Genetic correlation of lifestyle-related traits with Northing and Easting Cartesian co-ordinates for birth location of unrelated white British individuals from the UK Biobank. We selected twelve traits as representative of obesity and fat distribution, lung function and smoking and blood pressure and hypertension. The tips of the arrows correspond to the genetic correlation of the trait with Northings and Eastings. A more northerly (and westerly) birth location was genetically correlated with increased body-mass index and fat mass, hypertension and smoking and with decreased lung function.

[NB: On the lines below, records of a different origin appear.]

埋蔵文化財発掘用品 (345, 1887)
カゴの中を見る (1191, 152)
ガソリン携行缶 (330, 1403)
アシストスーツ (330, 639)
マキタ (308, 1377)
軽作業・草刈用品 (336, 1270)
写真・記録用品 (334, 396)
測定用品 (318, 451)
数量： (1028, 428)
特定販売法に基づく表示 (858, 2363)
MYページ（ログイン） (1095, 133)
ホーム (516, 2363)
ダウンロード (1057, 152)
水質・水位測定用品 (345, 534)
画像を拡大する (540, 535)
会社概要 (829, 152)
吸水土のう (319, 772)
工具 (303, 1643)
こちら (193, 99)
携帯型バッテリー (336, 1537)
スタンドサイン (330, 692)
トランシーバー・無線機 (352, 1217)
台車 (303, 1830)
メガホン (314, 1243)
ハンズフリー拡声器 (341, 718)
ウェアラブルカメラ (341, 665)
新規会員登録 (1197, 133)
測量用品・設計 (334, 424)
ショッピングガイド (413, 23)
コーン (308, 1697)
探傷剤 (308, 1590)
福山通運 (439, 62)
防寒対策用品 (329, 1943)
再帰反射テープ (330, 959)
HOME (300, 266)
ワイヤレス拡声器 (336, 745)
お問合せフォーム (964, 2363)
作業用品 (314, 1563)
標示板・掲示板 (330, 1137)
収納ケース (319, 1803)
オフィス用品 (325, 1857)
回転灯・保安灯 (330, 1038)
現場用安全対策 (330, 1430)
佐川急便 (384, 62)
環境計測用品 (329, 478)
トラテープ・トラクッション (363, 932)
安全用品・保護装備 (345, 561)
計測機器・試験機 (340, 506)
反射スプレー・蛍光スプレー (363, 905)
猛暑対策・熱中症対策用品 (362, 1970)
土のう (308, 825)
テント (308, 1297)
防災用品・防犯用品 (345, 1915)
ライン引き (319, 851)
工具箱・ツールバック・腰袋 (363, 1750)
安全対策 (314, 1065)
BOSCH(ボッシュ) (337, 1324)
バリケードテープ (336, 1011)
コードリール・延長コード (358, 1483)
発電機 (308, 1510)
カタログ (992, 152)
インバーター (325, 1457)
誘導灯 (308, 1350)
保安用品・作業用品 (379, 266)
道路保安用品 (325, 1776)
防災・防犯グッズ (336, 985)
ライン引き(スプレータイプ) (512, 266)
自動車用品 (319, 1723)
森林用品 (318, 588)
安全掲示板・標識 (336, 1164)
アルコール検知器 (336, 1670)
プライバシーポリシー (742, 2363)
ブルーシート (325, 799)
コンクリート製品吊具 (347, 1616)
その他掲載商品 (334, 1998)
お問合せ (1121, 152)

To further investigate the consequences of this residual confounding, we considered BMI and forced vital capacity (FVC, a measure of lung function) as representative of lifestyle-related traits that are genetically correlated with birth location (Materials and Methods). For both traits, the LD-score regression intercepts obtained from 368 325 unrelated white British individuals after inclusion of a random effect for the GRM in the linear regression model indicated evidence of residual population structure that has not been accounted for in the analysis: λBMI = 1.155 and λFVC = 1.099. In contrast, when we considered asthma, a disease that is characterized by poor lung function, but that did not demonstrate significant genetic correlation with birth location (P = 0.70 for Northings), the impact of residual population structure was much less pronounced: λASTHMA = 1.059.

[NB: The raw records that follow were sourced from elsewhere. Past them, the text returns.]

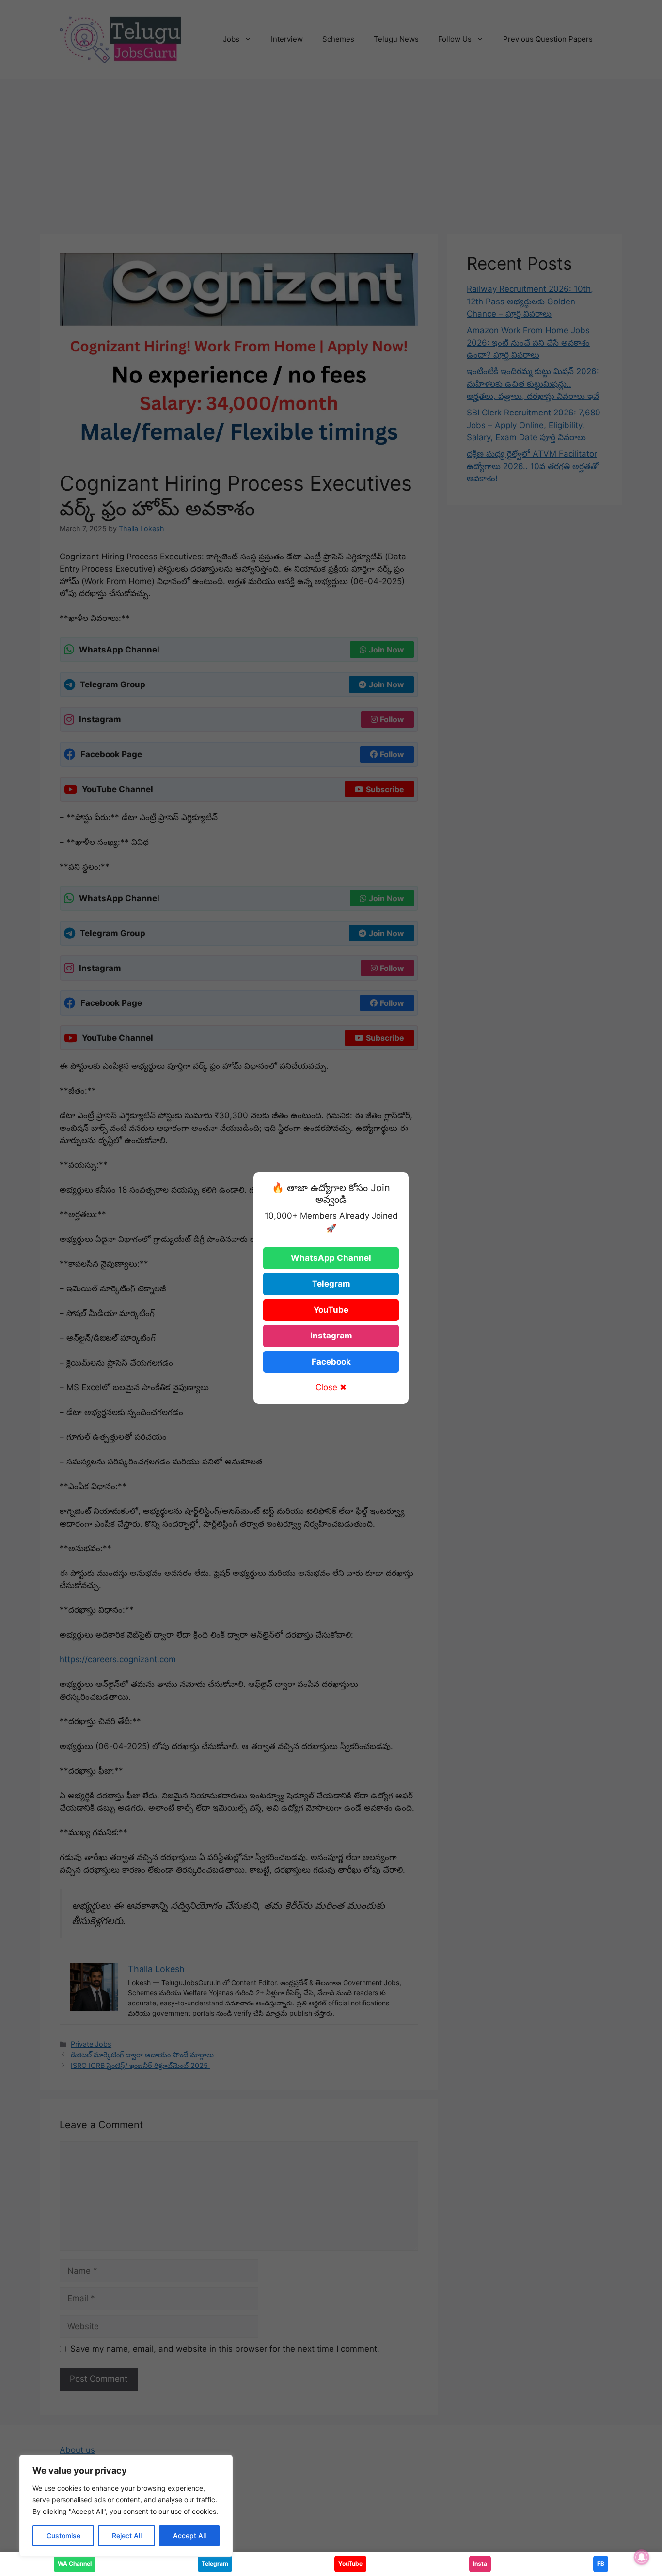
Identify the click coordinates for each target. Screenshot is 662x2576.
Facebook (331, 1362)
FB (600, 2563)
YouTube (331, 1310)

Previous studies have highlighted that genome-wide inflation in GWAS of complex human traits after inclusion of a random effect for the GRM in the linear regression model can reflect environmental factors that are confounded with geography (24), which can better be controlled for through adjustment for axes of genetic variation from PCA (25). We hypothesized that we could account for this residual confounding of BMI and FVC by adjusting for ten axes of genetic variation, Northings and Eastings as covariates in the linear mixed model, in addition to a random effect for the GRM (Materials and Methods). We demonstrated that these additional adjustments only marginally reduced the LD-score regression intercept for both traits: λBMI = 1.140 and λFVC = 1.095 (Fig. 3). The same adjustments also had no impact on the LD-score regression intercept for asthma: λASTHMA = 1.057. Genome-wide, adjustment for Northings and Eastings as covariates in the linear regression model, in addition to the ten axes of genetic variation, did not have a major impact on allelic effect estimates and association P-values (Supplementary Material, Fig. S7).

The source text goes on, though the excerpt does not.